* Start EXCERPTED DATA *

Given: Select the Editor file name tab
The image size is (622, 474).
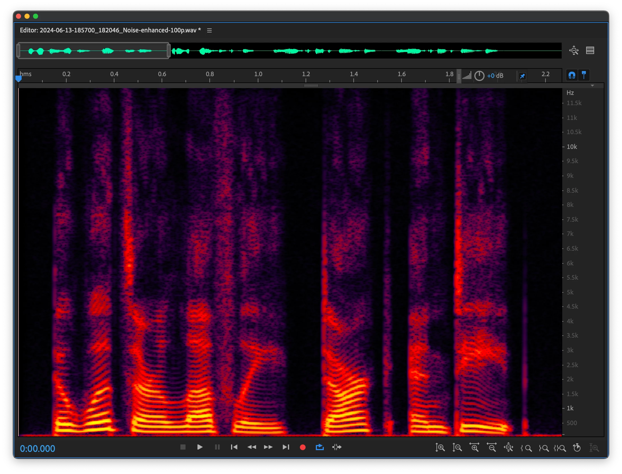Looking at the screenshot, I should (110, 30).
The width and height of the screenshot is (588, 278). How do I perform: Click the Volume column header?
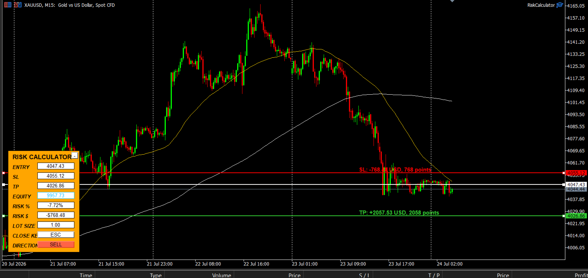click(221, 275)
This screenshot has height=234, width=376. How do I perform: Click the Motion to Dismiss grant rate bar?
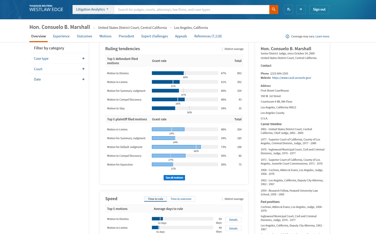(x=168, y=73)
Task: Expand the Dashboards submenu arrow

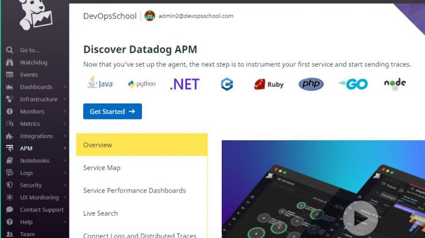Action: 65,87
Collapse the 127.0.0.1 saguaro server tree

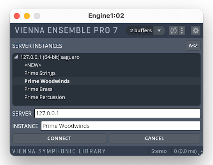click(x=16, y=57)
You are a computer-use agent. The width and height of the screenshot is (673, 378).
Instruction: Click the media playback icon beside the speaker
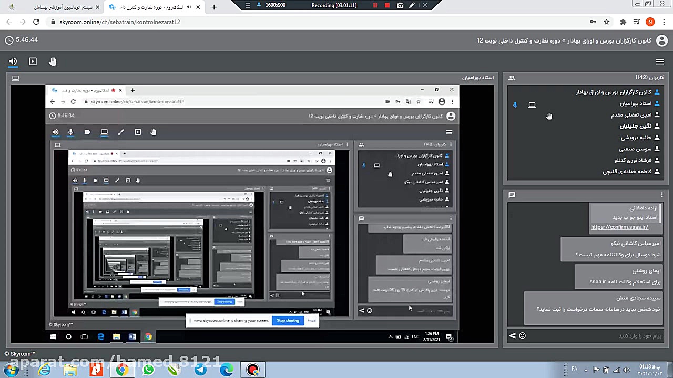(x=33, y=61)
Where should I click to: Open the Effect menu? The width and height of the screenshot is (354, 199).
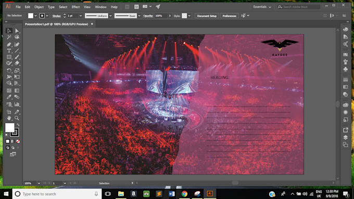(75, 7)
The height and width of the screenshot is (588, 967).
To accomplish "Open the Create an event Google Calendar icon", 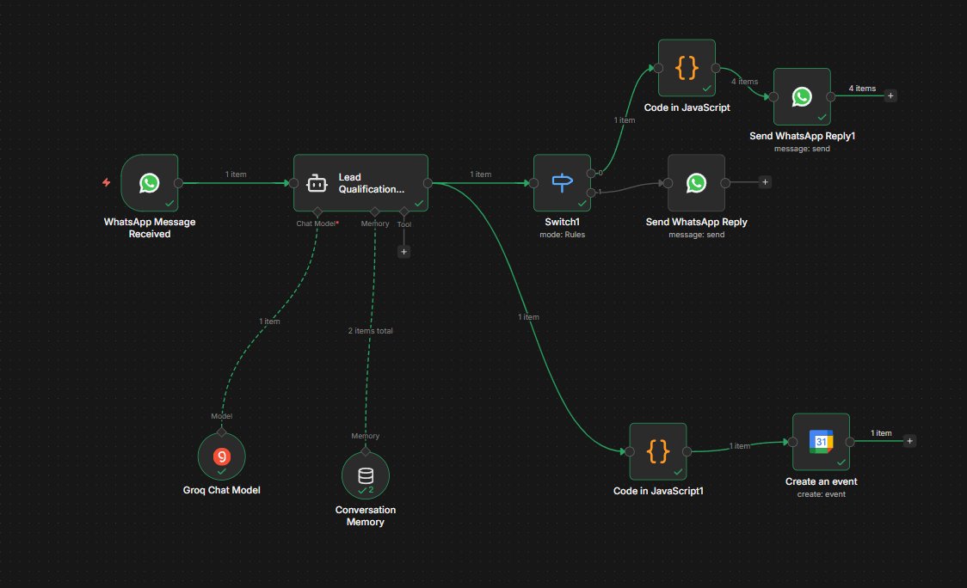I will (x=821, y=440).
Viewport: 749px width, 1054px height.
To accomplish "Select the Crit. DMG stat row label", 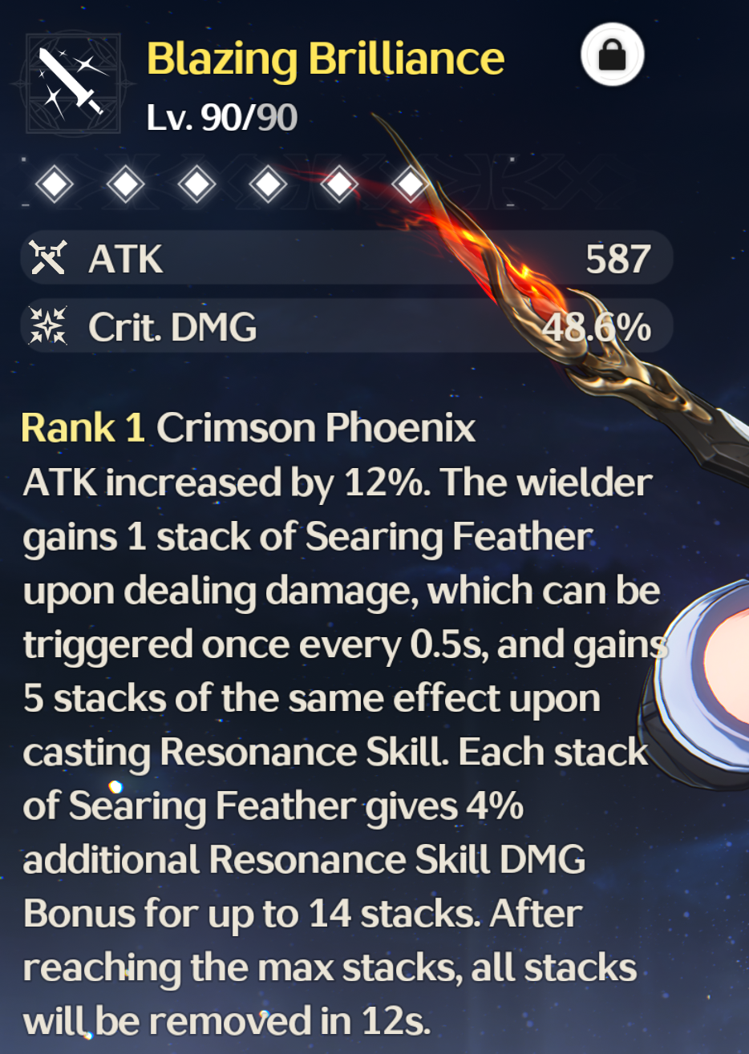I will coord(172,327).
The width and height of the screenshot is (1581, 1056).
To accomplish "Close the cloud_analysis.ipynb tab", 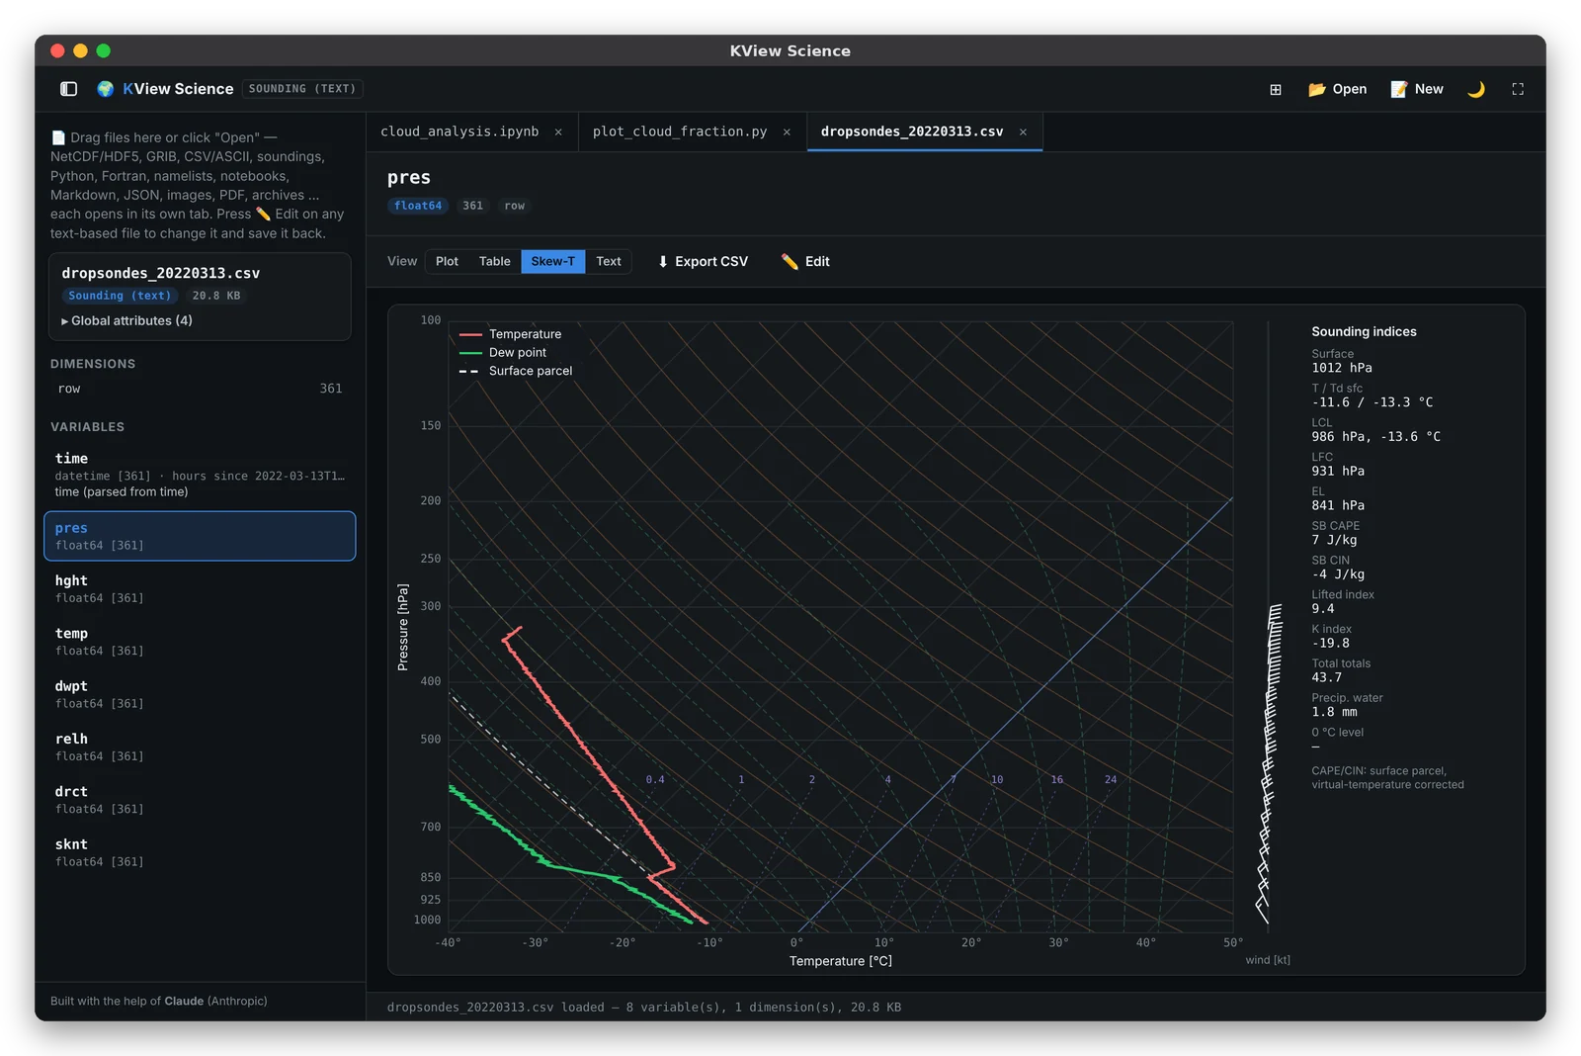I will (x=558, y=132).
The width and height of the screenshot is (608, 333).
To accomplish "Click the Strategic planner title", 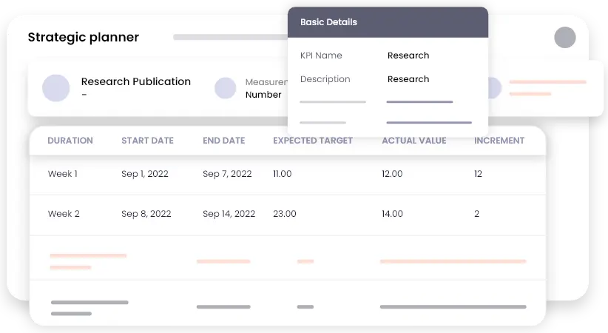I will coord(84,38).
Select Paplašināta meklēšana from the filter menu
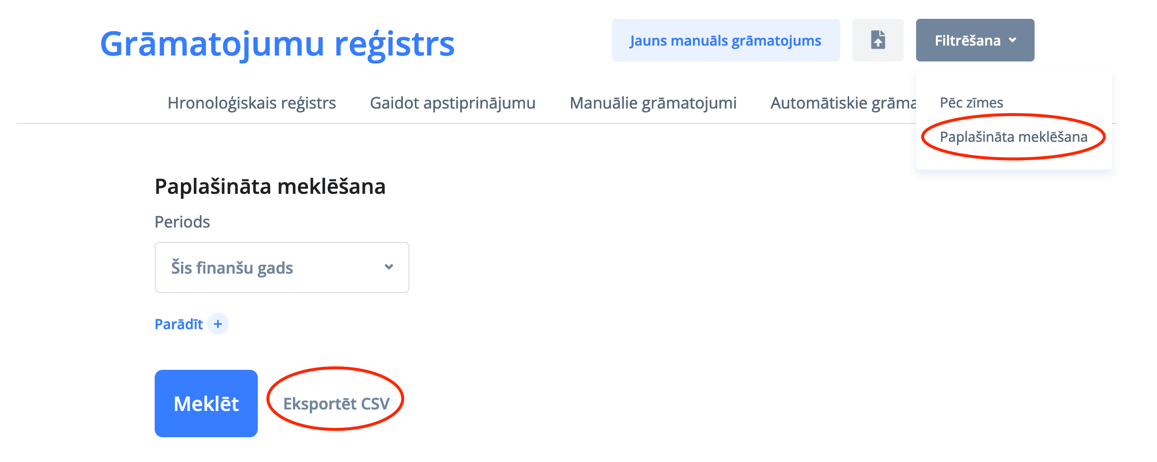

* End EXCERPTED DATA *

§ **TASK STATEMENT**:
Reproduce the data from the line with "The width and height of the screenshot is (588, 278)." to the line with "click(x=16, y=57)", inclusive, without the pictures.

§ **SOLVED EXERCISE**:
The width and height of the screenshot is (588, 278). How do I perform: Click the Volume column header?
click(221, 275)
This screenshot has height=234, width=376. How do I perform: Click the Motion to Dismiss grant rate bar?
(x=168, y=73)
Task: Expand the Dashboards submenu arrow

Action: 65,87
Collapse the 127.0.0.1 saguaro server tree

click(x=16, y=57)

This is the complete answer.